▶ To do
1) In the passage about Wilhelm Przeczek, how would you translate "Przeczek was born to a coal miner's family." into Spanish?
2) According to the passage about Wilhelm Przeczek, where did he study after the teachers' seminary in Orlová?
3) Write a continuation of the passage about Wilhelm Przeczek, picking up after its final sentence.

▶ Text passage
----------

Wilhelm Przeczek (7 April 1936 in Karviná – 10 July 2006 in Třinec) was a Polish teacher, poet, writer, and activist from Zaolzie region of Cieszyn Silesia. He is considered one of the most important Polish writers of his generation from Zaolzie.

Przeczek was born to a coal miner's family. He studied at a teachers' seminary in Orlová and then at a college in Prague. He worked as a teacher in Polish schools in Zaolzie, e.g. in Jablunkov. Przeczek was later briefly a journalist for the Głos Ludu newspaper. He was also an activist within the PZKO (Polish Cultural and Educational Union) and member of many Polish literary organizations. Przeczek also translated Czech, Slovak and Sorbian poetry to Polish and Polish poetry into Czech.

----------

▶ Data records

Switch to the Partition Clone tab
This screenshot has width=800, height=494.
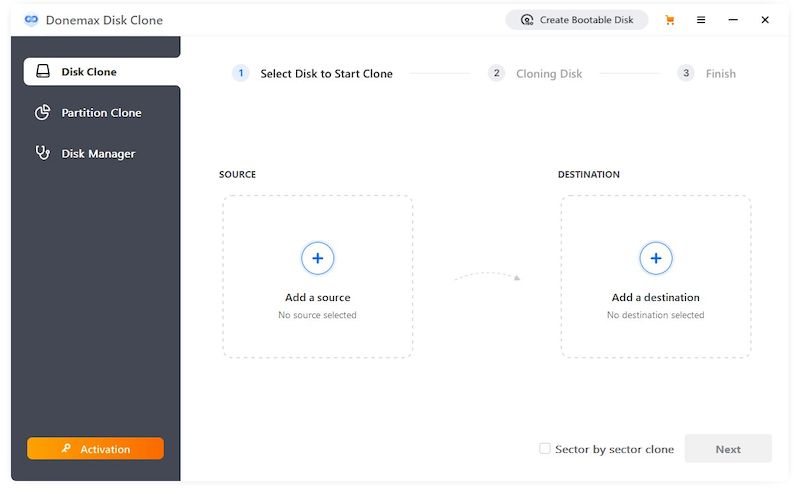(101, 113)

----------

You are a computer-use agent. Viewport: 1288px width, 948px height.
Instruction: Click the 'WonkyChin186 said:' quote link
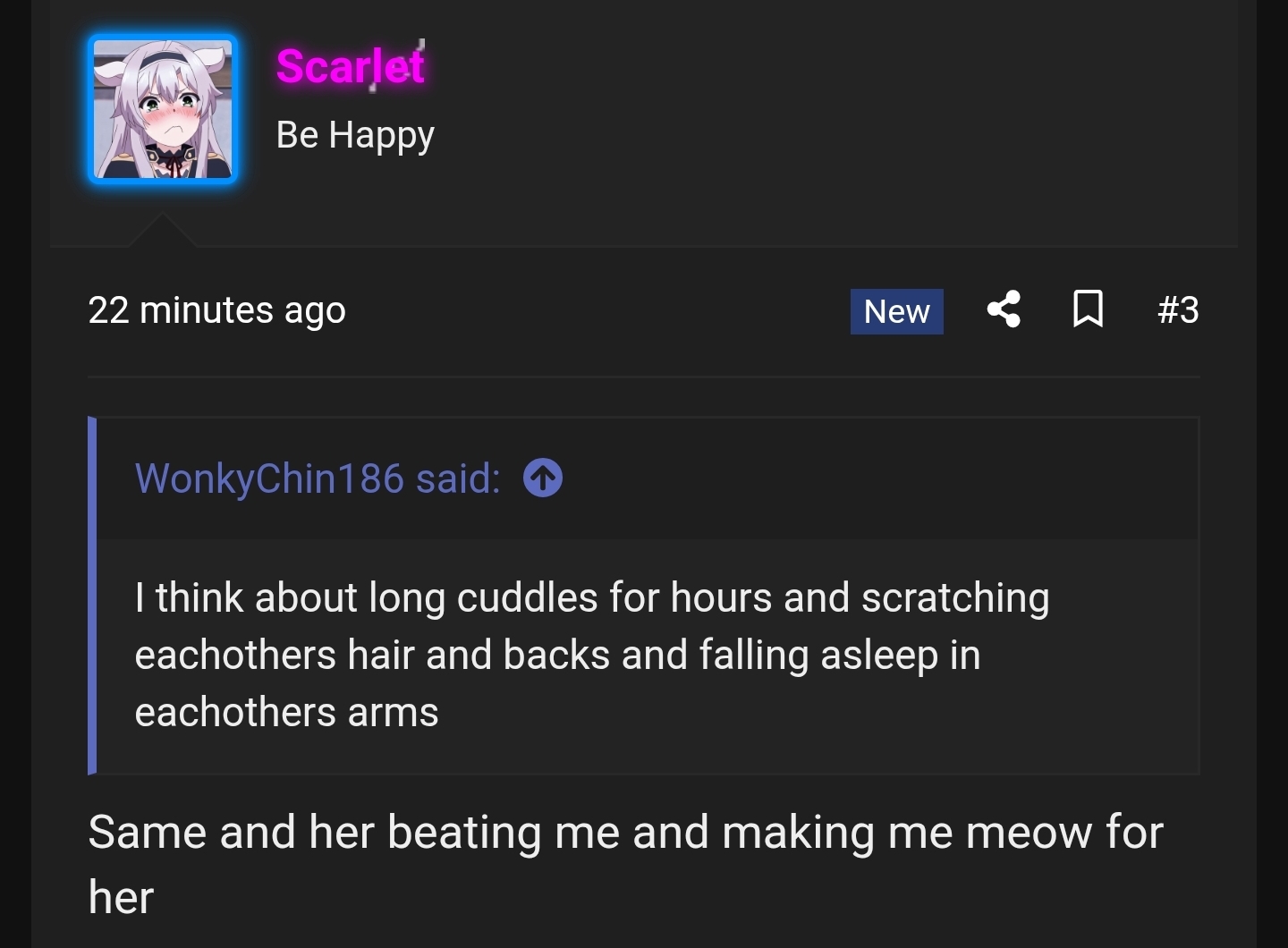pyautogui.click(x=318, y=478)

----------

▶ Responses
1) Przeczek nació en la familia de un minero del carbón.

2) At a college in Prague.

3)
During the Prague Spring of 1968, Przeczek supported the reformist wing of the Communist Party of Czechoslovakia. His stances led to ban of his works from 1969 to 1989 in Czechoslovakia. His books were therefore published mainly in Poland.

Works

Poetry
 Czarna calizna (1978)
 Wpisane w Beskid (1980)
 Śmierć pomysłu poetyckiego (1981)
 Szumne podszepty (1982)
 Księga Urodzaju (1986)
 Nauka wierności (1986)
 Tercet (1986)
 Przeczucie kształtu (1989)
 Notatnik liryczny (1990)
 Rękopisy nie płoną (1990)
 Promlčený počet štěstí (1991)
 Dym za paznokciami (1992)
 Na ubitej ziemi (1994)
 Mapa białych plam (1995)
 Małe nocne modlitwy (1996)
 Intimní bedeker (1998)
 Smak wyciszenia (1999)
 Stoletý kalendář (2001)

Prose
 Skrzyżowanie (1969) (together with Władysław Sikora)
 Břečťan a jiné strašidelné povídky (1992)
 Kazinkowe granie (1994)
 Bienále pivní pěny (1996)

References

Further reading
 
 Profile of Wilhelm Przeczek in Zwrot 7/2007: 42-43.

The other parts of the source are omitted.